> _ABOUT THIS TASK_:
Starting at the line that contains "Screenshot is 471x2576." in the listing below, write out every line word for word until you have written the line that contains "9 Ekim 2012 00:12 (242, 2330)".

> _RECORDS FOR THE EXERCISE_:
..............................
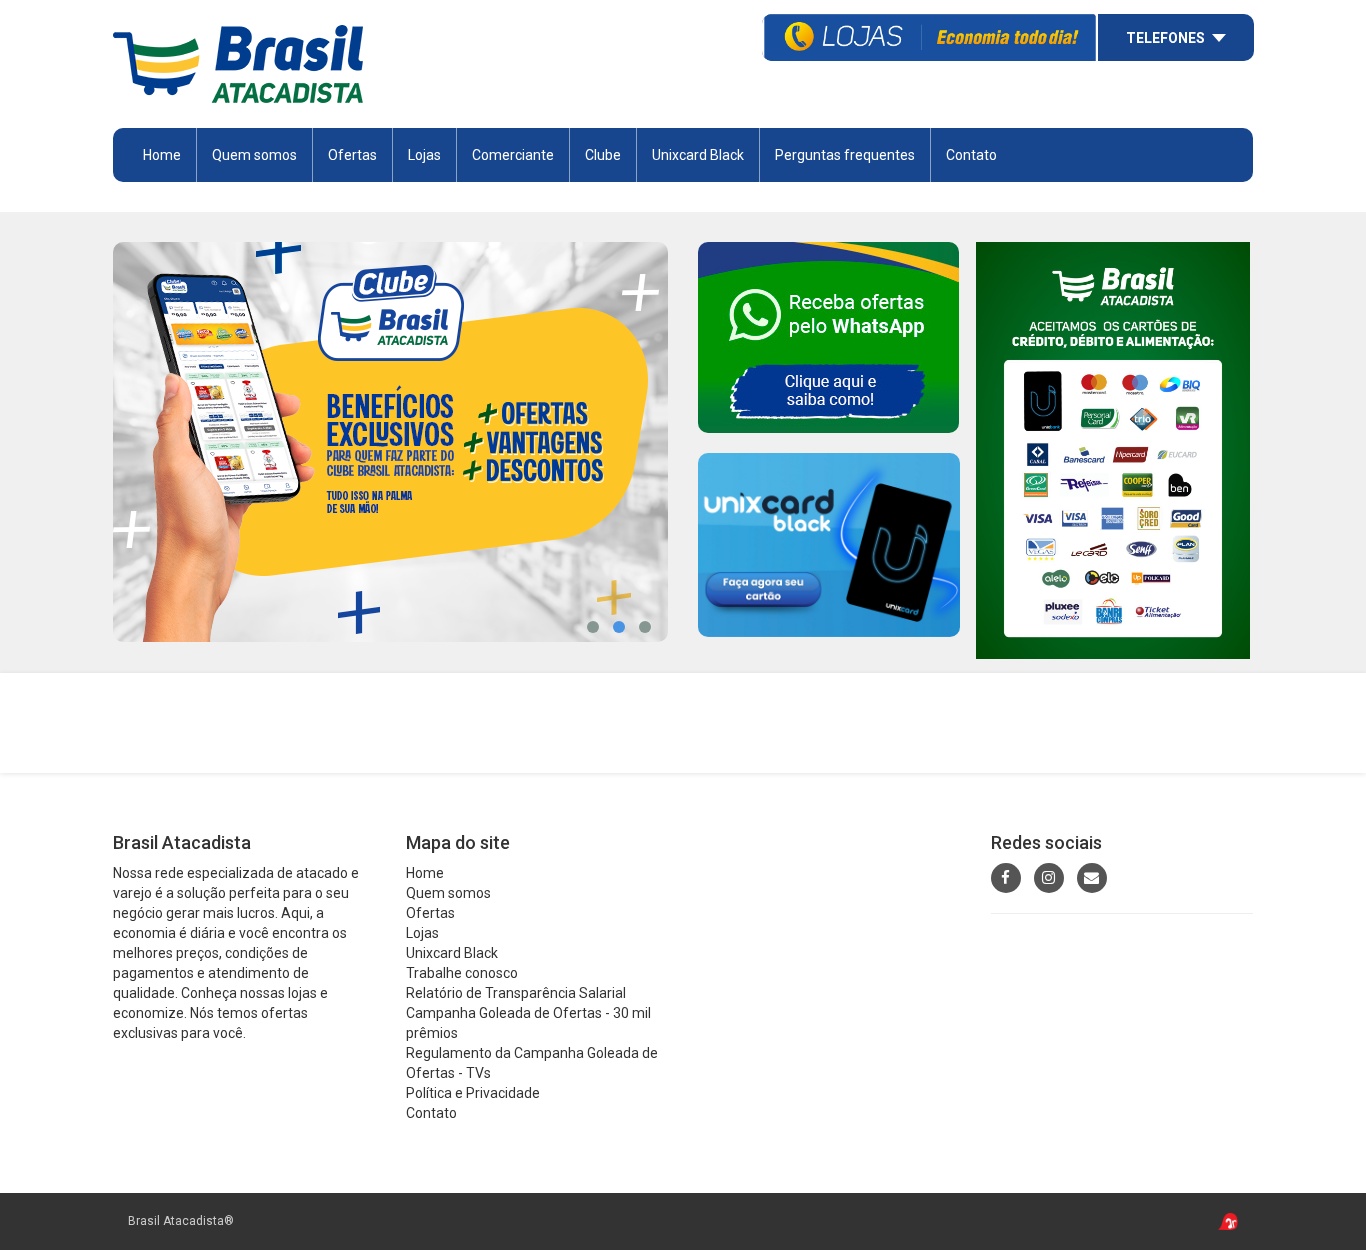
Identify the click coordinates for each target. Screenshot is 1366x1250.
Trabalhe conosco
..............................
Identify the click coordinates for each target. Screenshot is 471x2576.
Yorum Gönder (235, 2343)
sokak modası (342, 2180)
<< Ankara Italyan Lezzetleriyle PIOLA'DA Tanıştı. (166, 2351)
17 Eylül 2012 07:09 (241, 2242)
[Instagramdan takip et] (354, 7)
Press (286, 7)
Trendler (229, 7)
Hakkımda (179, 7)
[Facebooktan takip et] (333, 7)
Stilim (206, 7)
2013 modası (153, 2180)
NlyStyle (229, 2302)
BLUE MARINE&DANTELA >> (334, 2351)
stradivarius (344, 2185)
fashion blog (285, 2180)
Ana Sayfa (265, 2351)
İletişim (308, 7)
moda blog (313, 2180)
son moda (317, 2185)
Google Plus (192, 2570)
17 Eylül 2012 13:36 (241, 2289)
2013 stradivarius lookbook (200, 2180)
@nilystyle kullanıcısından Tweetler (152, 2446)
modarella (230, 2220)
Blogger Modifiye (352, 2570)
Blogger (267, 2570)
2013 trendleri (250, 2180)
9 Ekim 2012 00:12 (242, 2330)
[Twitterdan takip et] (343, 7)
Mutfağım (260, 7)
..............................
> _WRITTEN SOLUTION_:
Identify the click coordinates for each target. Screenshot is 471x2576.
Yorum Gönder (235, 2343)
sokak modası (342, 2180)
<< Ankara Italyan Lezzetleriyle PIOLA'DA Tanıştı. (166, 2351)
17 Eylül 2012 07:09 (241, 2242)
[Instagramdan takip et] (354, 7)
Press (286, 7)
Trendler (229, 7)
Hakkımda (179, 7)
[Facebooktan takip et] (333, 7)
Stilim (206, 7)
2013 modası (153, 2180)
NlyStyle (229, 2302)
BLUE MARINE&DANTELA >> (334, 2351)
stradivarius (344, 2185)
fashion blog (285, 2180)
Ana Sayfa (265, 2351)
İletişim (308, 7)
moda blog (313, 2180)
son moda (317, 2185)
Google Plus (192, 2570)
17 Eylül 2012 13:36 (241, 2289)
2013 stradivarius lookbook (200, 2180)
@nilystyle kullanıcısından Tweetler (152, 2446)
modarella (230, 2220)
Blogger Modifiye (352, 2570)
Blogger (267, 2570)
2013 trendleri (250, 2180)
9 Ekim 2012 00:12 (242, 2330)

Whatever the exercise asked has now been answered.